Inflation shocks are not always self-correcting, contrary to what the expectations-augmented Phillips curve implies. Even though fiscal policy has turned strongly restrictive and there were signs of improvements in supply bottlenecks before the Ukraine crisis US inflation has continued to accelerate. The shocks and resulting inflation are so large that Fed tightening will be needed to stabilize the economy.
Inflation expectations, while an exciting concept for economic modelists, likely have limited relevance in economies with stable and moderate inflation. In September last year, a senior Fed economist wrote ‘Economists and economic policymakers believe that households’ and firms’ expectations of future inflation are a key determinant of actual inflation. A review of the relevant theoretical and empirical literature suggests that this belief rests on extremely shaky foundations. Adhering to it uncritically could easily lead to serious policy errors.’ I am not sure the paper will do much to further the author’s career, but it sure hit the nail on the head!

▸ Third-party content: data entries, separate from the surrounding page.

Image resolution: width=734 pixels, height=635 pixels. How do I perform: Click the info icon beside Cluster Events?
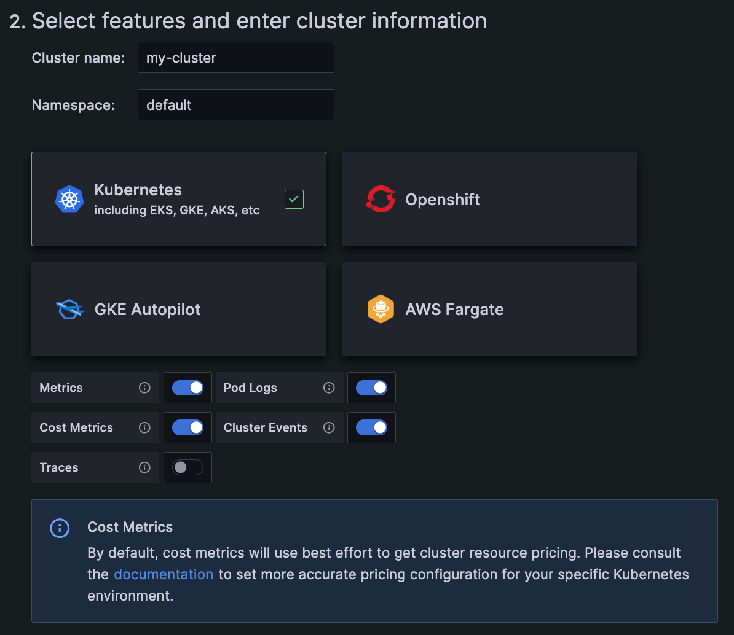click(x=329, y=427)
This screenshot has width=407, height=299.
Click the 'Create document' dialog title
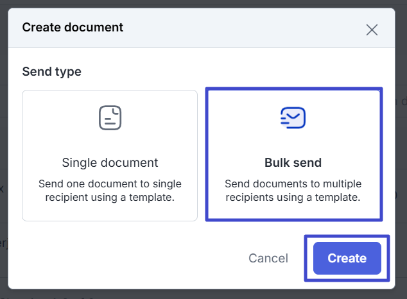click(x=73, y=28)
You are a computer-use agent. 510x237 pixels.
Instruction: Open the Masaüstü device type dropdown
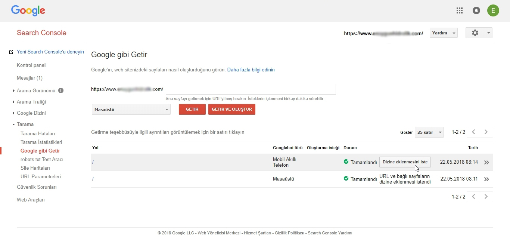pos(131,110)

The recent shocks to the US economy are likely too large to be self-correcting. Therefore, lowering inflation will require the Federal Reserve (the US’s central bank) to tighten their monetary policy by starting to raise interest rates. That would raise the cost of borrowing of businesses and households, lower demand for interest sensitive sectors of the economy (mainly real estate and consumer durables) and, the Fed hopes, slow inflation.
But here, the precedents are not encouraging. Whenever the Fed let itself fall behind the curve, as it currently has, a recession has ensued. And the longer the Fed has taken to tighten, the bigger the output and employment losses. At Macro Hive, we think the Fed has been too slow to respond to inflation, and we are anticipating a recession in 2023.

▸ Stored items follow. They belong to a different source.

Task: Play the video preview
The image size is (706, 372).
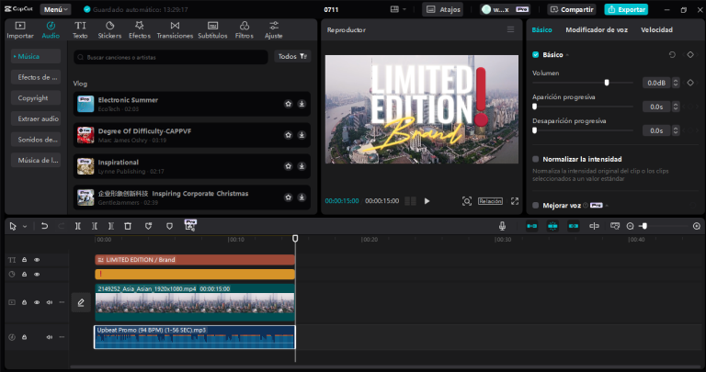Action: [427, 201]
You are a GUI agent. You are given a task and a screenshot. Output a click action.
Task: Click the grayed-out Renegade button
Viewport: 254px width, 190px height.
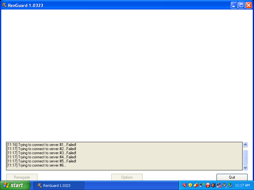click(x=22, y=177)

Inflation is the rate of change of prices. The US has two measures of inflation, the Consumer Prices Index (CPI) and the Personal Consumption Expenditures (PCE) Price Index. PCE inflation tends to be lower than CPI inflation.
Inflation happens when the rate of change of prices is positive , and deflation happens when it is negative. Slower inflation, and sometimes deflation, are usually associated with a recession.
Right now, inflation is the highest it has been since 1982. February PCE is 6.2% and core PCE, which excludes food and energy prices because they are volatile, is 5.2%.
Inflation occurs when the demand for goods and services is greater than the supply. It can be caused by excessive demand growth, for instance when the government increases its spending. Inflation can also be caused by a contraction in supply. For instance when oil prices go up, businesses that cannot afford the higher oil price have to close.
An oil shock is an example of cost-push inflation. Higher oil prices imply that the cost of business is going up, especially for businesses that consume a lot of it, for instance trucking. If truckers cannot raise the price of their services and pass on the higher oil costs to their customers, they may have to close.
The money supply is the sum of all financial assets that can be used as means of payments, mainly cash and bank deposits. The money supply can be saved or it can be used to purchase goods and services. If it is used for purchasing, it can contribute to demand-pull inflation.
Devaluation is when the value of a currency goes down. For instance, when the British pound’s value goes down, more pounds are necessary to buy a unit of foreign currency, for instance the Chinese renminbi. As a result, imports from China tend to become more expensive and can contribute to the UK cost-push inflation.